World Bank Warns Nigeria’s $1 Trillion Economy at Risk Without Early Childhood Investment

Taiwo Ajayi
3 Min Read

The World Bank has cautioned that Nigeria’s goal of becoming a $1 trillion economy by 2050 could falter if urgent investments in early childhood development are not made.

Experts speaking at a policy dialogue in Abuja highlighted that gaps in nutrition, healthcare, early learning, and protection during the first five years of life are already shaping the productivity of millions of Nigerian children.

Ritgak Tilley-Gyado, Lead of the World Bank’s Early Years Programme, stressed that “investing in children under five is not social spending—it is an economic strategy.” She noted that disparities in learning, health, and life skills often begin in infancy and, if unaddressed, become increasingly difficult and costly to reverse.

Tilley-Gyado explained that two children born with equal potential can experience radically different developmental paths based on early nutrition, safety, and caregiving. By the time they start school, these differences are often entrenched, affecting future workforce readiness, innovation capacity, and economic output.

Experts also raised concerns about fragmented government policies. “Children do not grow in administrative silos,” Tilley-Gyado noted, emphasizing that health, nutrition, sanitation, safety, and early learning are interconnected and require coordinated interventions across ministries.

Ikemesit Effiong of SBM Intelligence added that Nigeria is already losing critical productivity before children even enter the formal education system. Citing the 2024 Demographic and Health Survey, he reported that neonatal mortality remains high at 41 deaths per 1,000 live births and about 40% of children under five are stunted due to chronic undernutrition.

Paediatric neuroscientist Tosin Olorunmoteni stressed that brain development is most rapid in the first 2,000 days of life, warning that nearly half of Nigerian children live in poverty. She called for a multisectoral national strategy to support all children, with targeted interventions for those at risk, stronger data collection, and improved service delivery.
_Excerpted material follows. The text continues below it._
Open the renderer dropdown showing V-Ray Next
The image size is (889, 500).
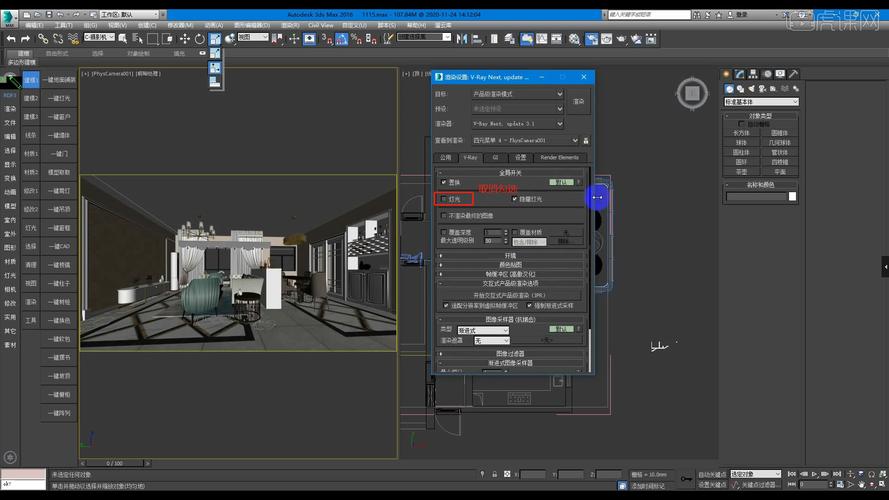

Joe Abah, Country Director of DAI Global, described early childhood underinvestment as a potential “demographic disaster,” noting that Nigeria risks turning its youthful population into a liability rather than a demographic dividend. He advocated for a unified framework with clear budget commitments, high-level oversight, and accountability to place children at the center of policy action.

Vahyala Kwaga of BudgIT Foundation highlighted the need for transparent public finance for early childhood programs, warning that weak tracking of allocations limits advocacy and accountability.

The dialogue brought together think tanks, development partners, and academics to explore how early childhood interventions—each dollar potentially yielding $13 in future economic returns—can help Nigeria leverage its demographic advantage and achieve sustainable long-term growth.